Embattled U.S. truck and engine maker Navistar International Corp. is cutting administrative and engineering spending and may close factories as it lowers costs, the company’s newly named CEO said on Thursday (Oct. 4).
The maker of International-brand trucks is reviewing all operations beyond its core North American truck and parts business to see whether any need to be fixed, sold or closed, as it seeks to revive profits, CEO Lewis Campbell said in his first interview since taking the reins at Navistar on August 27.
Navistar has largely completed a wave of white-collar layoffs and buyouts that led to about 800 job cuts. It is also reducing engineering spending by 28%, and will review whether it needs all 19 of its North American factories at a time when a shaky U.S. economy is hitting demand for trucks.
“More than likely we’ll have to adjust our footprint. And we’re ready to do that,” said Campbell. “Since I’ve been here we’ve taken every single element of cost and said, ‘Is that where we want to be two years from now, one year from now?’ And if it’s not, let’s get a project in place to do something about it.”
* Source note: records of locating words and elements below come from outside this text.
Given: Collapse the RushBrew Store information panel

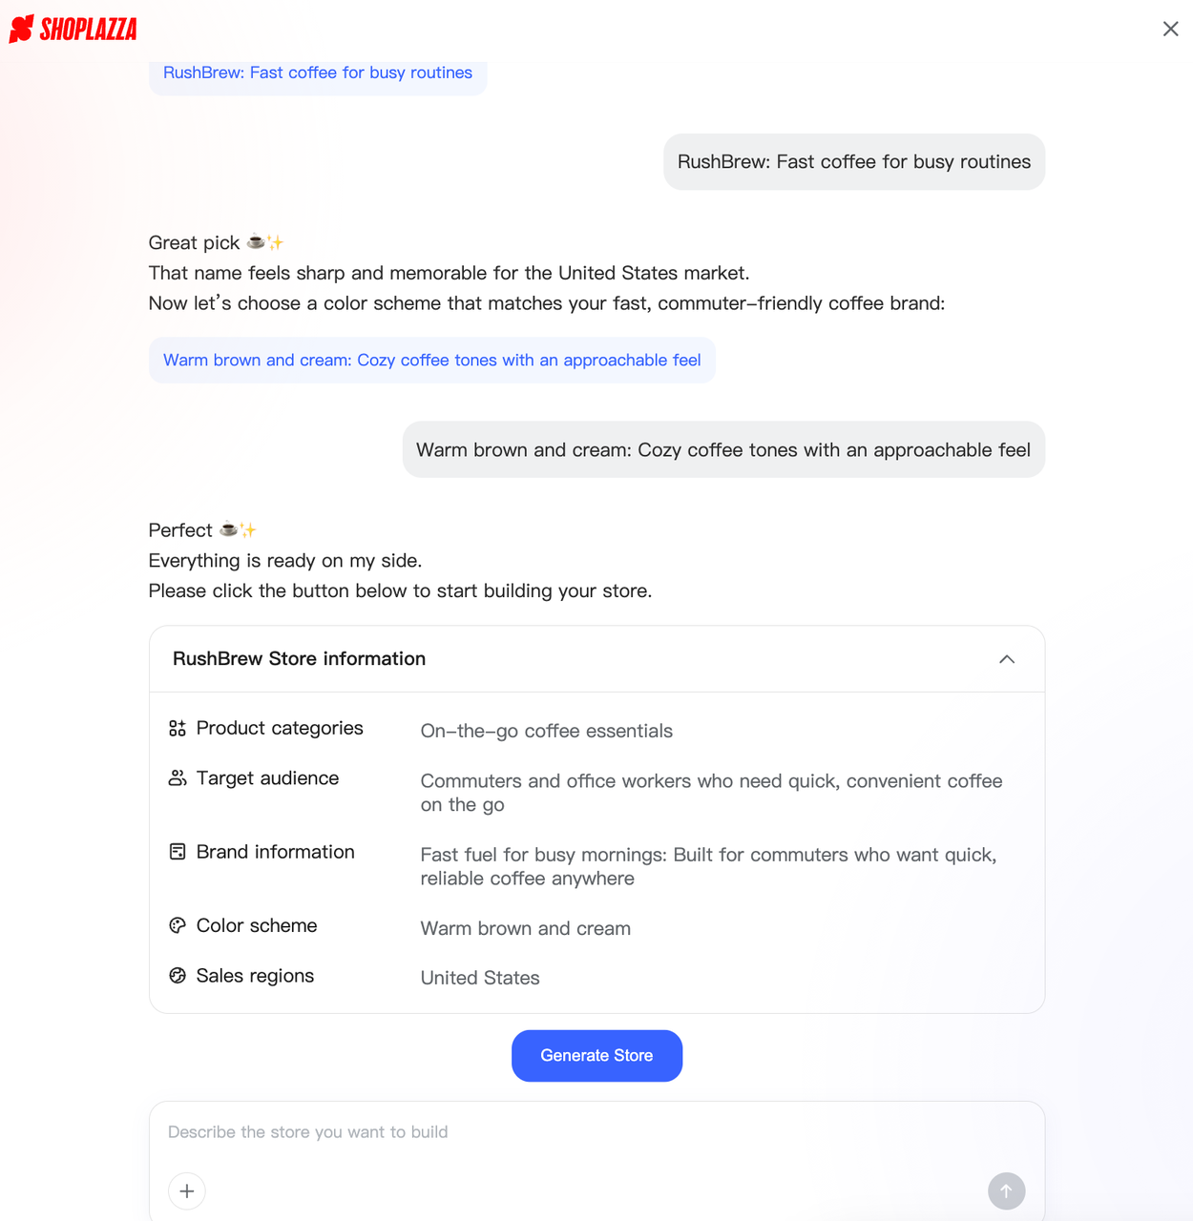Looking at the screenshot, I should [1006, 659].
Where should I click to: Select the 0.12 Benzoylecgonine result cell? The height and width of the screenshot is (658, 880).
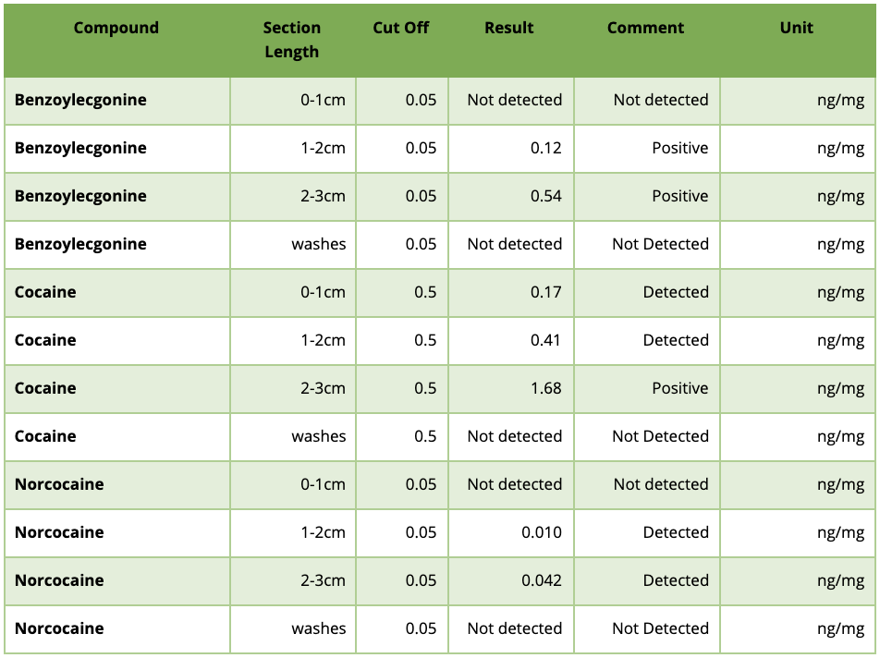546,148
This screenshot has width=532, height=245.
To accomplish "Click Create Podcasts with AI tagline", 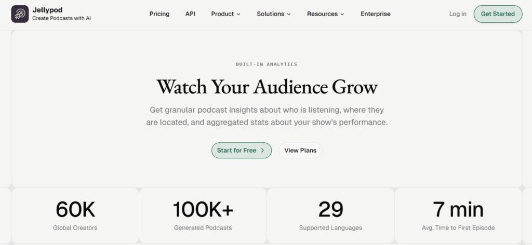I will [x=61, y=18].
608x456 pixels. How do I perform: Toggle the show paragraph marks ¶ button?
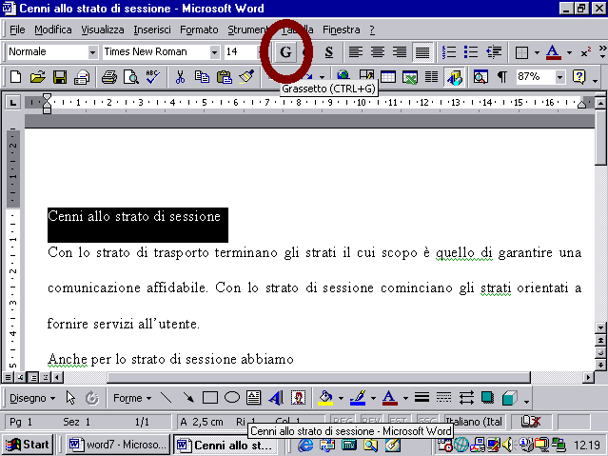click(x=501, y=77)
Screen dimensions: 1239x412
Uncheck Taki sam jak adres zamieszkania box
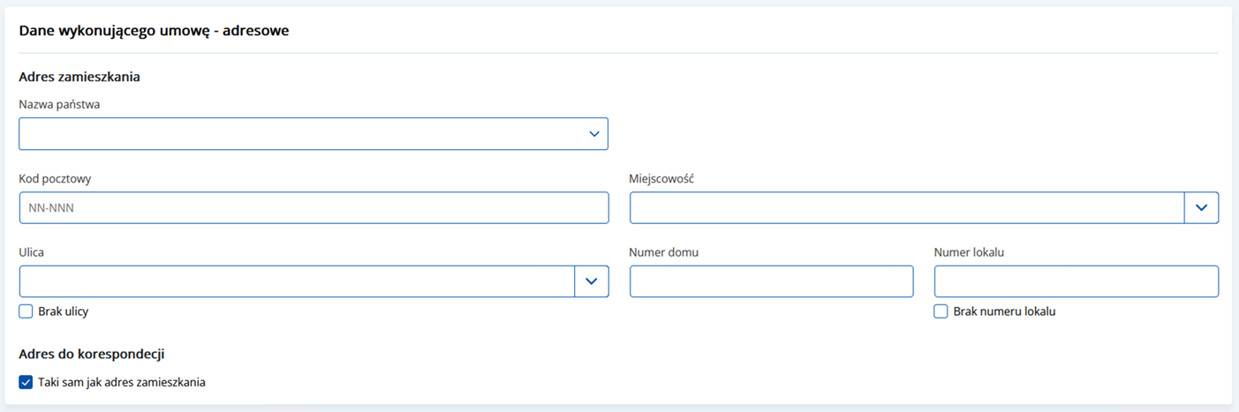click(26, 383)
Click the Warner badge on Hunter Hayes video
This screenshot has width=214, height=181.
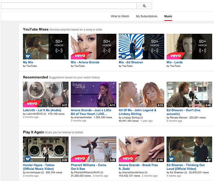(x=28, y=158)
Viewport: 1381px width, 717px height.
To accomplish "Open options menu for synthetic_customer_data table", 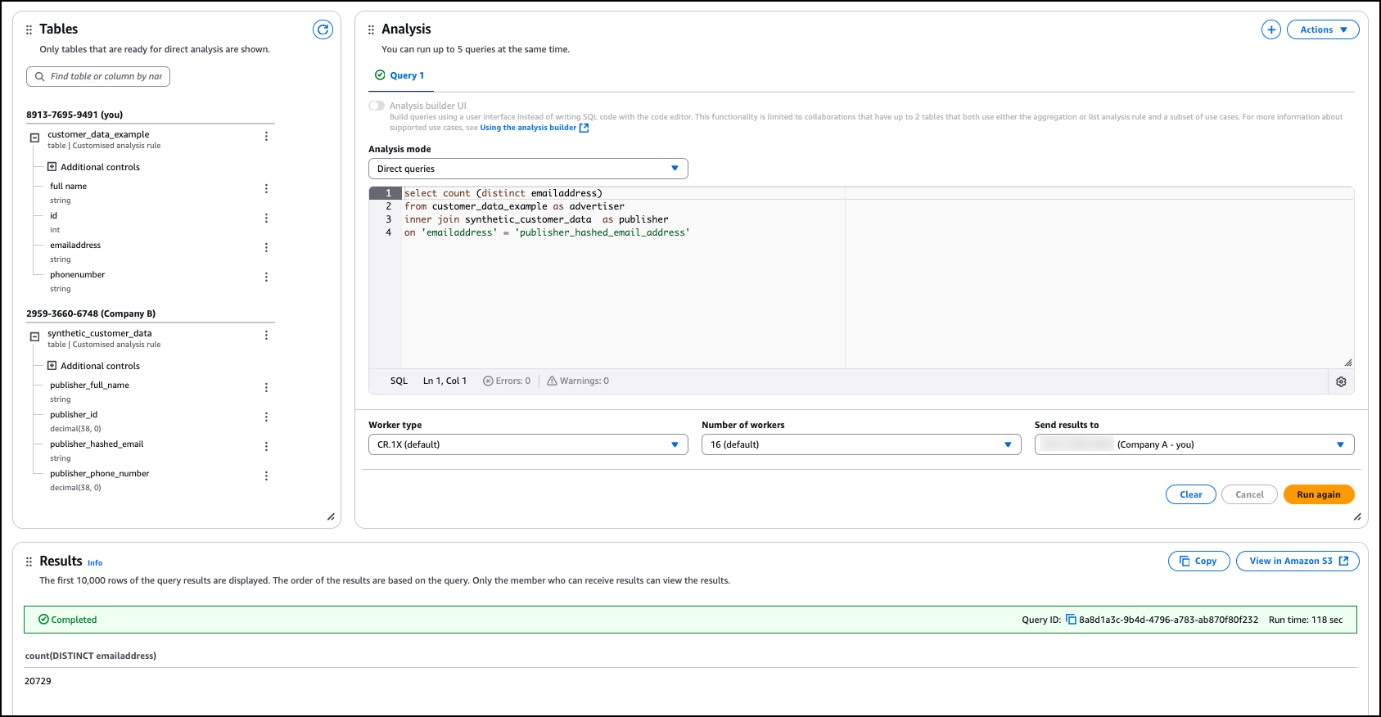I will tap(266, 335).
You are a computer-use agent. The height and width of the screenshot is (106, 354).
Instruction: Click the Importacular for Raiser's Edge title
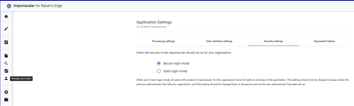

Navistar shares have tumbled some 32% over the past year as the company struggled to win U.S. regulatory approval for a new style of diesel engine. It ended the effort in July and chose to adopt the engine technology used by rivals such as Paccar Inc and Volvo AB .
The Lisle, Ill.-based company, which also makes Monaco recreational vehicles, school buses and military vehicles, lost $241 million through the first nine months of its fiscal year ending Oct 31, after charges of more than $200 million to repair engines made in 2010 and 2011.
Analysts do not expect Navistar to return to profitability until the third quarter of fiscal 2013, according to Thomson Reuters I/B/E/S. Navistar had 19,000 employees at the end of its last fiscal year.